Autrement dit, la Cour de cassation introduit une précision qui suppose qu’il soit procédé à une appréciation in concreto de la situation dans laquelle le salarié se trouve dans le cadre de ses trajets domicile-travail, pour déterminer si ces temps doivent être considérés comme du temps de travail effectif ou s’ils doivent simplement donner lieu à contrepartie au titre de l’article L3121-4 du Code du travail.

En l’occurrence, dans l’affaire portée devant la Cour de cassation, durant ses temps de déplacement, le salarié itinérant, qui exerçait les fonctions de technico-commercial, devait utiliser son téléphone portable professionnel et son kit main libre intégré dans le véhicule mis à sa disposition par la société pour fixer des rendez-vous, appeler et répondre à ses divers interlocuteurs, clients, directeur commercial, assistantes et techniciens. Par ailleurs, il ne se rendait que de façon occasionnelle au siège de la société pour l’exercice de sa prestation de travail, intervenait sur 7 départements éloignés de son lieu de travail, ce qui le conduisait parfois à réserver une chambre d’hôtel afin de pouvoir reprendre le lendemain le cours de ses visites programmées.

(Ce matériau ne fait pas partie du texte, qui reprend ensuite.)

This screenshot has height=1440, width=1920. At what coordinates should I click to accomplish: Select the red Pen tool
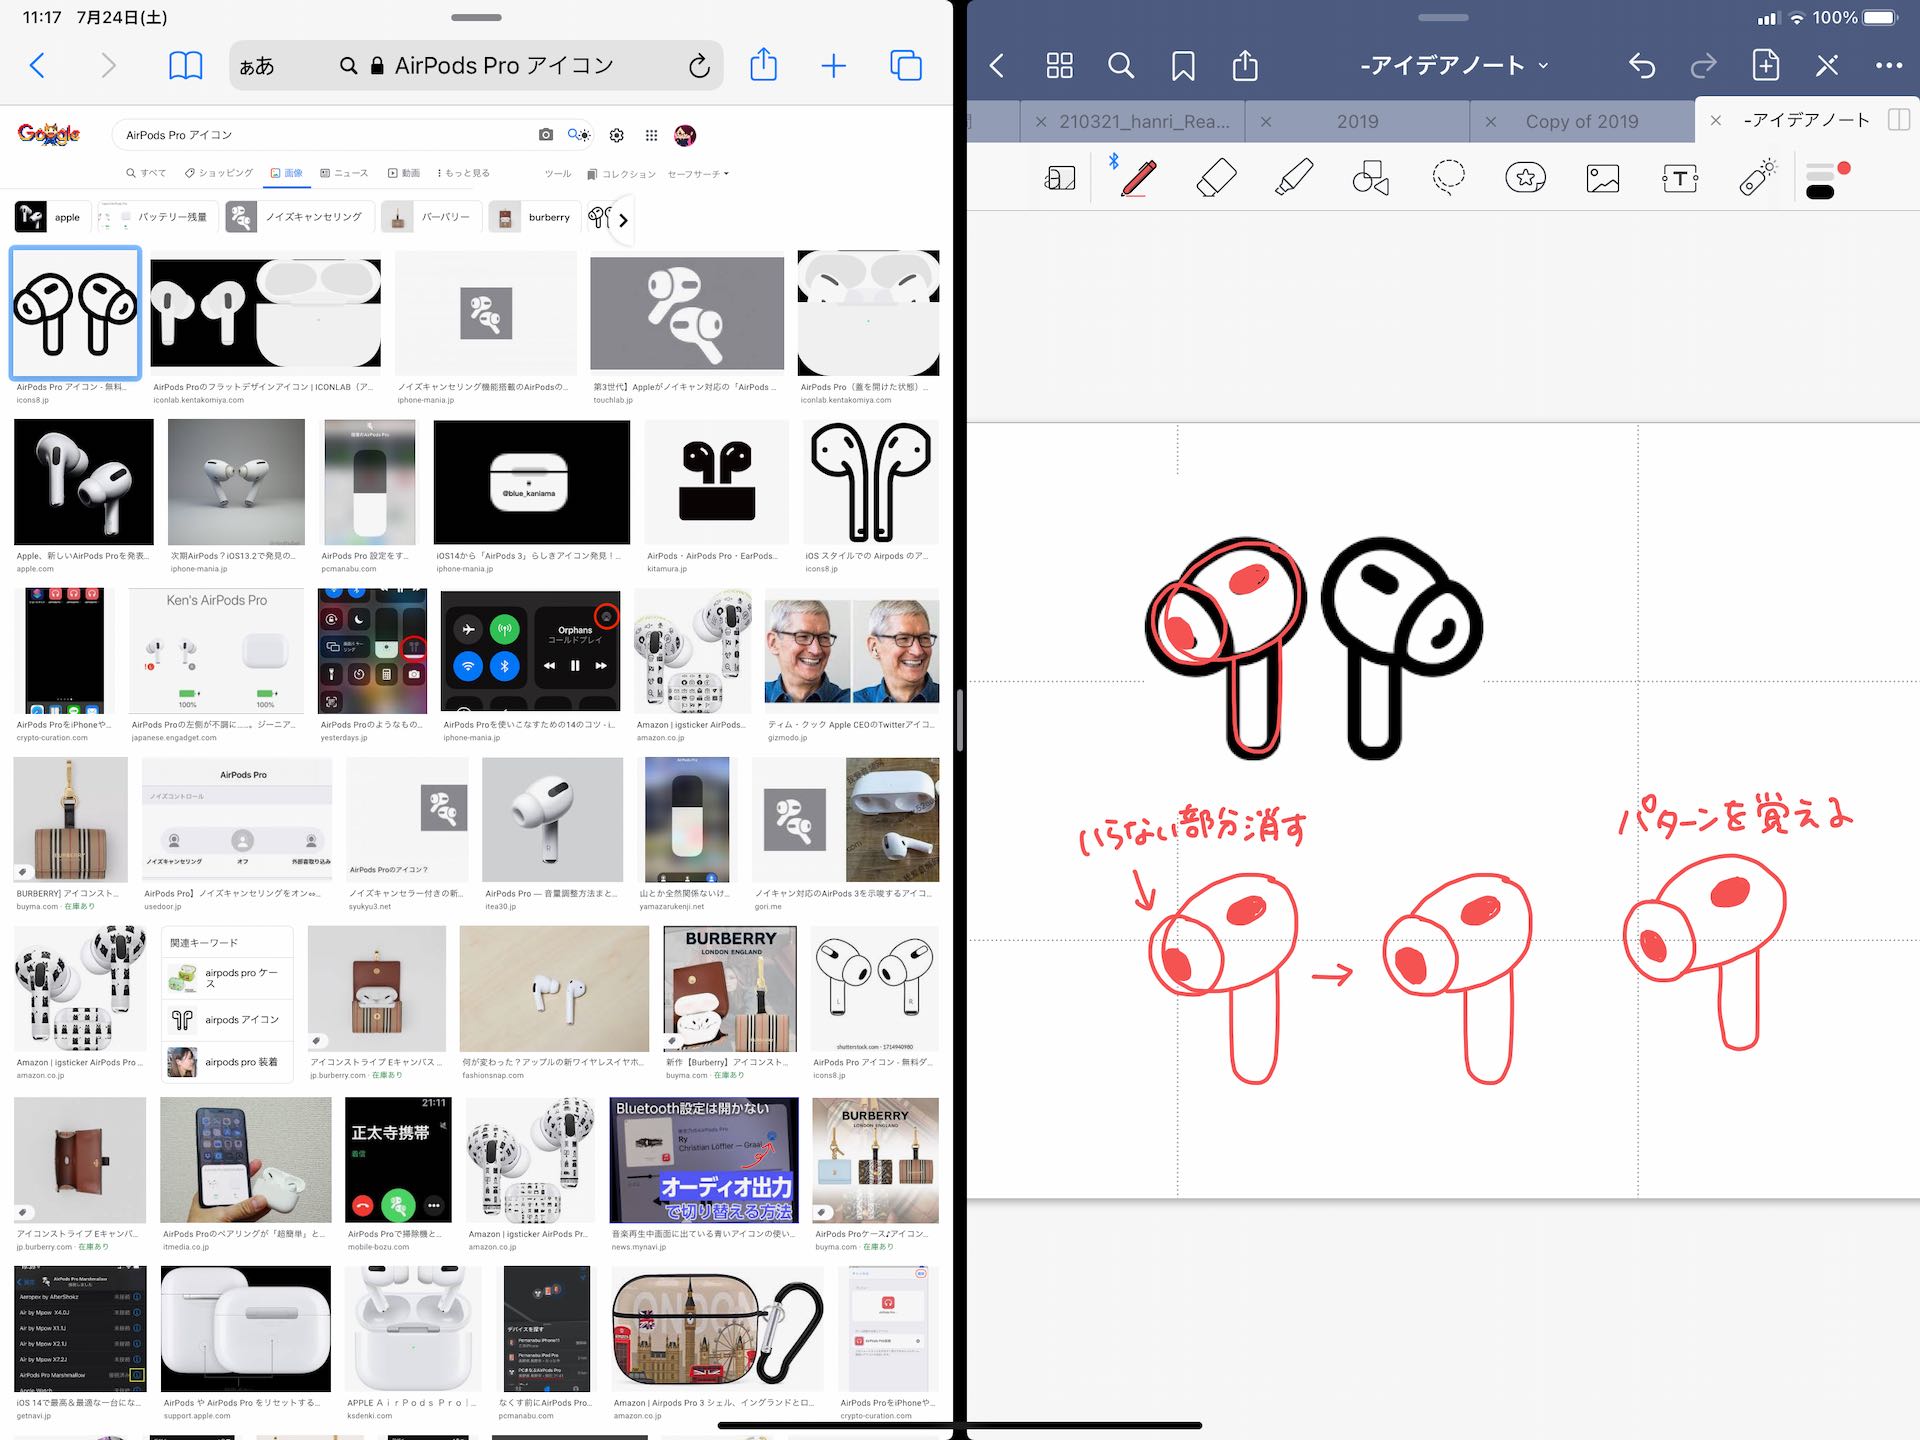tap(1138, 178)
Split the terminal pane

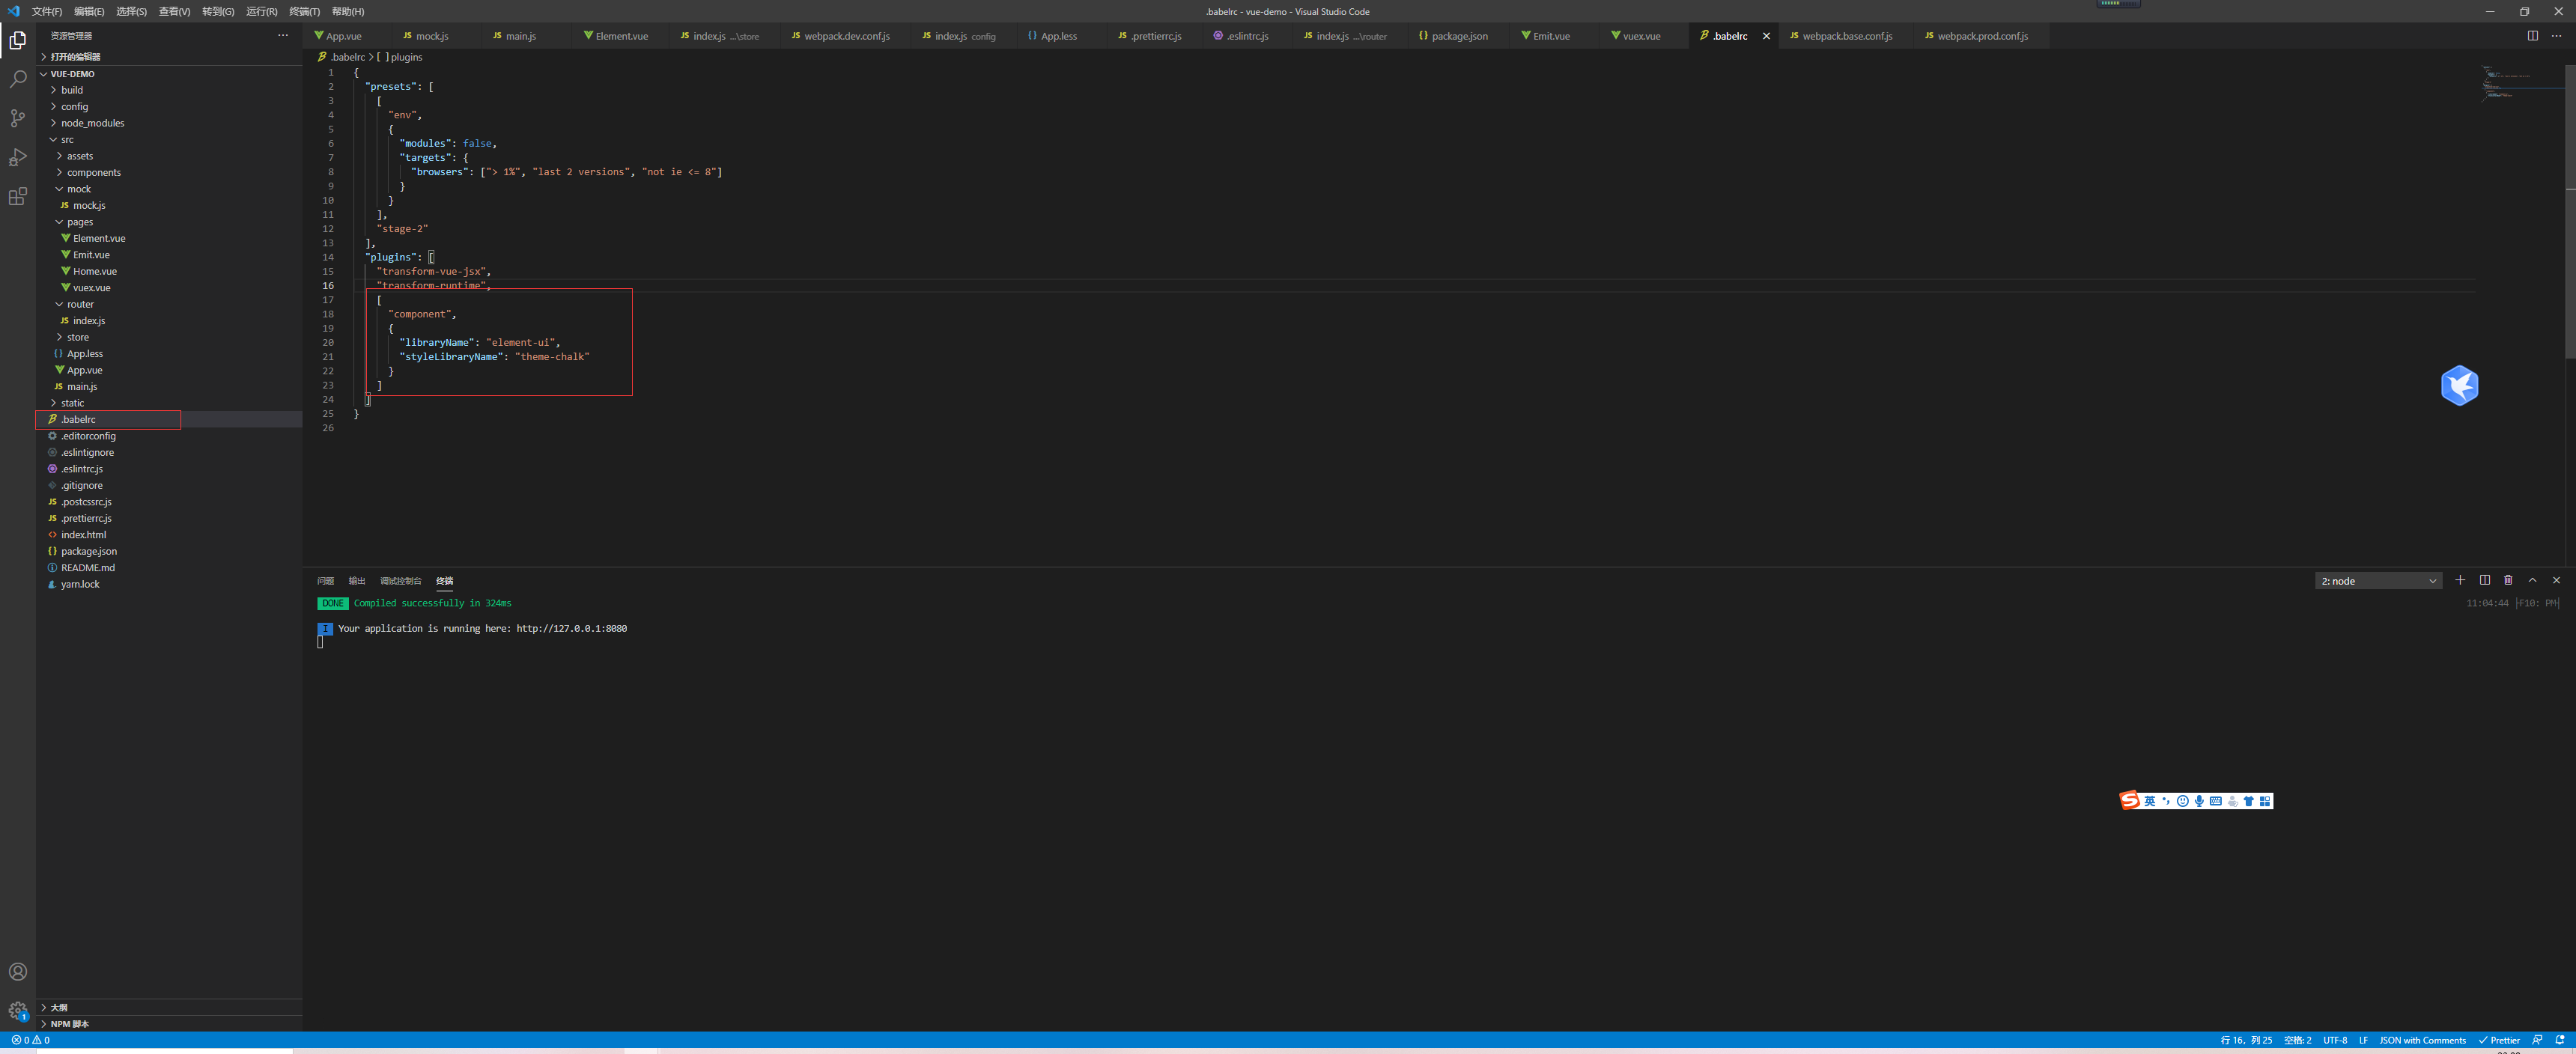click(x=2484, y=580)
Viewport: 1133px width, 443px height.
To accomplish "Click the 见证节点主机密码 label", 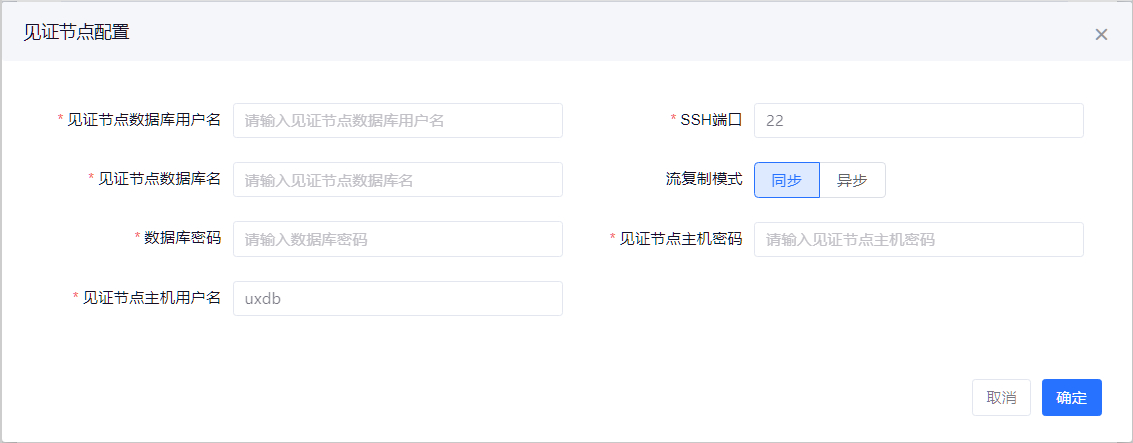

La Cour de cassation a donc conclu, sur la base de l’ensemble de ces éléments que, durant ses déplacements, le salarié devait se tenir à la disposition de l’employeur et se conformer à ses directives sans pouvoir vaquer à des occupations personnelles, ce qui constitue la définition même du temps de travail effectif.

Cette analyse renforcée ne sera pas sans incidence puisque, dès lors qu’il sera possible d’identifier les critères du temps de travail effectif, le temps de déplacement domicile-travail devra être pris en compte pour apprécier notamment le respect des temps de repos quotidien et hebdomadaire ainsi que la réalisation d’heures supplémentaires.

Désormais, les employeurs devront être en mesure de cadrer et de contrôler les modalités d’exécution des déplacements de leurs salariés itinérants et plus particulièrement leurs activités au cours de ces périodes afin de s’assurer qu’ils ne constituent pas un temps de travail effectif.

En pratique : cette décision appelle un réexamen des conditions dans lesquelles les salariés itinérants (principalement du réseau de visite médicale sur SERVIER France), réalisent leurs temps de trajet domicile/lieu de travail. Le cas échéant, des aménagements devront être apportés aux conditions de ces trajets, sauf à les qualifier d’office de temps de travail effectif.